The main distinction between random and the system RNG like urandom is one of use cases. random implements deterministic PRNGs. There are scenarios where you want exactly those. For instance when you have an algorithm with a random element which you want to test, and you need those tests to be repeatable. In that case you want a deterministic PRNG which you can seed.
urandom on the other hand cannot be seeded and draws its source of entropy from many unpredictable sources, making it more random.
True random is something else yet and you'd need a physical source of randomness like something that measures atomic decay; that is truly random in the physical sense, but usually overkill for most applications.
So whats the difference between os.urandom() and random?
Random itself is predicable. That means that given the same seed the sequence of numbers generated by random is the same. Take a look at this question for a better explanation. This question also illustrates than random isn't really random.
This is generally the case for most programming languages - the generation of random numbers is not truly random. You can use these numbers when
cryptographic security is not a concern or if you want the same pattern of numbers to be generated.
Is one closer to a true random than the other?
Not sure how to answer this question because truly random numbers cannot be generated. Take a look at this article or this question for more information.
Since random generates a repeatable pattern I would say that os.urandom() is certainly more "random"

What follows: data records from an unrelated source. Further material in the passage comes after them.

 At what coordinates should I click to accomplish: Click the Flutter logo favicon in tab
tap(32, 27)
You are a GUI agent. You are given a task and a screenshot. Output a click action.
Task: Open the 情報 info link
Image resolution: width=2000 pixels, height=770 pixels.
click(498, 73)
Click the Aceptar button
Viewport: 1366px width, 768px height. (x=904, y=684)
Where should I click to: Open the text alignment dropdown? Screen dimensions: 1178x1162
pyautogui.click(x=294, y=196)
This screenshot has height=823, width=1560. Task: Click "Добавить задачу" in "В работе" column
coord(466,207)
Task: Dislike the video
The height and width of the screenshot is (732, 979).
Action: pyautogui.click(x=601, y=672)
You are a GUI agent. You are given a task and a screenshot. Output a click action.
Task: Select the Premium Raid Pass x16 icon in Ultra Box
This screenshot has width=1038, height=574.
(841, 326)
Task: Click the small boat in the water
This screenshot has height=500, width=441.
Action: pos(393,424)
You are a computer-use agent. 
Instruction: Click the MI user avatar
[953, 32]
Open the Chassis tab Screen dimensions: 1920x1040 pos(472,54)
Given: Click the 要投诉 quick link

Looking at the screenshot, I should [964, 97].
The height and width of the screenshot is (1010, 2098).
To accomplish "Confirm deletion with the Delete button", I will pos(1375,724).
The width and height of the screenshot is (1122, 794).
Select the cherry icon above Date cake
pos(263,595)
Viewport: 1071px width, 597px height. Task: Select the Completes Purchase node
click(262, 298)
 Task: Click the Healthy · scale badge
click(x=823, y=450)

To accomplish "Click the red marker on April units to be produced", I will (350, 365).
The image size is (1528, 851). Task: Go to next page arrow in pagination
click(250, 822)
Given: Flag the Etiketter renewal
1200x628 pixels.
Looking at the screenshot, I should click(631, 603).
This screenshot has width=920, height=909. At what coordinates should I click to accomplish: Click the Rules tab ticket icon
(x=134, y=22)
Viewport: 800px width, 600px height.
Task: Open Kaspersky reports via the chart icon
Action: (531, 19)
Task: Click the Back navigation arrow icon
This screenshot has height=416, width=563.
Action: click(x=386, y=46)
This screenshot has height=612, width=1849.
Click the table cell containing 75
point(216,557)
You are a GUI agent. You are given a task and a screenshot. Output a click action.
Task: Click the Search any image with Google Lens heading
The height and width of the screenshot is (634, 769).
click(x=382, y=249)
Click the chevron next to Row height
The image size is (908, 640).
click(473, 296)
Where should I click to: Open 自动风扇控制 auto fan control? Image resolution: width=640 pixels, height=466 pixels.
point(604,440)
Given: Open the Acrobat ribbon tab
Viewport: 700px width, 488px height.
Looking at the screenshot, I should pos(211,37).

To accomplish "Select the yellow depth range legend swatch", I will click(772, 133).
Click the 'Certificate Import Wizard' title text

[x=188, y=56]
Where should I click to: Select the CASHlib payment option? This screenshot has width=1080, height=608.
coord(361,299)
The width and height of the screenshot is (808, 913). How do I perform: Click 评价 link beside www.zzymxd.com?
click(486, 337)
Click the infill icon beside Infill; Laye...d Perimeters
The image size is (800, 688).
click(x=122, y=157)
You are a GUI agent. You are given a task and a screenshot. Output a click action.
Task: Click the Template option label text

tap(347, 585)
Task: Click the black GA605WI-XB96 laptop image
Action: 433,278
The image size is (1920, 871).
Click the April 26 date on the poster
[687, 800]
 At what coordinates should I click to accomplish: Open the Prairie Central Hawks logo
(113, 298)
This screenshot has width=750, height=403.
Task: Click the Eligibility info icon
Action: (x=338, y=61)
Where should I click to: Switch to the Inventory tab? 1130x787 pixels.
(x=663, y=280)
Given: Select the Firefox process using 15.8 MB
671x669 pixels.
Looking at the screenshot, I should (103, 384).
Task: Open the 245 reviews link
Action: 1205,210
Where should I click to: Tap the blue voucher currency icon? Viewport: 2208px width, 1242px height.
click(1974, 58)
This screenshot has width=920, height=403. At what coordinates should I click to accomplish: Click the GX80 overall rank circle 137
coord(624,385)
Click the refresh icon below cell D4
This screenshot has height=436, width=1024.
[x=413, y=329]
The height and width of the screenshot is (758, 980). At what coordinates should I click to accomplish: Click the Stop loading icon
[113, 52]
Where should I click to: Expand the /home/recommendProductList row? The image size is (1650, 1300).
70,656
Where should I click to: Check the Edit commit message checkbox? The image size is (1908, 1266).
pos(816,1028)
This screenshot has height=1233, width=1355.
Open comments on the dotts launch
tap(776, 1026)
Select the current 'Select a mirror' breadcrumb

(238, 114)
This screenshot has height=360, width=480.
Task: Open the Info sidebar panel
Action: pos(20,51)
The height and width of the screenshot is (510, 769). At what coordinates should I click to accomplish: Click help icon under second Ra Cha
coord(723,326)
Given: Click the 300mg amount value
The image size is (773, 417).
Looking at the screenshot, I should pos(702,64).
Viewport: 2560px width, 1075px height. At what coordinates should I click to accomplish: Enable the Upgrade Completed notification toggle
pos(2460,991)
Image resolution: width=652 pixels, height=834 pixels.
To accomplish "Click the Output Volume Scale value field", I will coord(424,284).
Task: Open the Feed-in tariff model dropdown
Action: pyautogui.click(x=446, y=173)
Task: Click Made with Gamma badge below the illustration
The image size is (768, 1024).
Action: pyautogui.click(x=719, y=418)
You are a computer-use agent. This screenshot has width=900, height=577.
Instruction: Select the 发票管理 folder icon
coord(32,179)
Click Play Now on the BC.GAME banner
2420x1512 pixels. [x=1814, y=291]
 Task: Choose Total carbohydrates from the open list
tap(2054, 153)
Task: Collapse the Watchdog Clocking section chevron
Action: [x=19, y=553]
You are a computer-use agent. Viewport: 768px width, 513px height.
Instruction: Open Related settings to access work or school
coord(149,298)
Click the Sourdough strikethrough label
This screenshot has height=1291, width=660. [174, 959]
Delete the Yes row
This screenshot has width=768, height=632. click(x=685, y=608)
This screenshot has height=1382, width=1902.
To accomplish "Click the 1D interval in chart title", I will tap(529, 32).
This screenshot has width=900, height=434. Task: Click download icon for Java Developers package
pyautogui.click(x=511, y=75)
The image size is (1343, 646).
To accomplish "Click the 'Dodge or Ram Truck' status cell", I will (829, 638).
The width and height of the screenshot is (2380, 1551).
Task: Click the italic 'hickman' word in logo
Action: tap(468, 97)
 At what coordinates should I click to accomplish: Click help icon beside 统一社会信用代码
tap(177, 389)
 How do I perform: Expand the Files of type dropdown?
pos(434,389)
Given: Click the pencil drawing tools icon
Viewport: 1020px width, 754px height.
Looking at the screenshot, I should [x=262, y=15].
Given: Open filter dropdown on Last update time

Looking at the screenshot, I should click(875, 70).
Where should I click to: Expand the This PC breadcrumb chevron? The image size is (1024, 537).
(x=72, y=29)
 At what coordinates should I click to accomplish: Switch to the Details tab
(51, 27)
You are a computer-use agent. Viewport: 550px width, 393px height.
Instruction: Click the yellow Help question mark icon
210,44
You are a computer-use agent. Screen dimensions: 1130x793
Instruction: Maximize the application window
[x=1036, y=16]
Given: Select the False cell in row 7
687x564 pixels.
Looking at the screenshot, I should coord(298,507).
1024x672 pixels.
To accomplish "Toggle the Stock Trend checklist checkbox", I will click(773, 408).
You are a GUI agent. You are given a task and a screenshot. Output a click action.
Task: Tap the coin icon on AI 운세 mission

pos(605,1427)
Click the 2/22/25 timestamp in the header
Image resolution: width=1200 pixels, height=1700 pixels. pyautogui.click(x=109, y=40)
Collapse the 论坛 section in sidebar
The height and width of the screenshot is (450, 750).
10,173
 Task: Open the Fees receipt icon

Would the secure random be overkill in non-cryptographic instances?
I wrote the following functions and there doesn't appear to be a huge time difference. However, if you don't need cryptographically secure numbers
it doesn't really make sense to use os.urandom(). Again it comes down to the use case, do you want a repeatable pattern, how "random" do you want your numbers, etc?
import time
import os
import random
def generate_random_numbers(x):
start = time.time()
random_numbers = []
for _ in range(x):
random_numbers.append(random.randrange(1,10,1))
end = time.time()
print(end - start)
def generate_secure_randoms(x):
start = time.time()
random_numbers = []
for _ in range(x):
random_numbers.append(os.urandom(1))
end = time.time()
print(end - start)
generate_random_numbers(10000)
generate_secure_randoms(10000)
Results:
0.016040563583374023
0.013456106185913086
Are there any other random modules in python?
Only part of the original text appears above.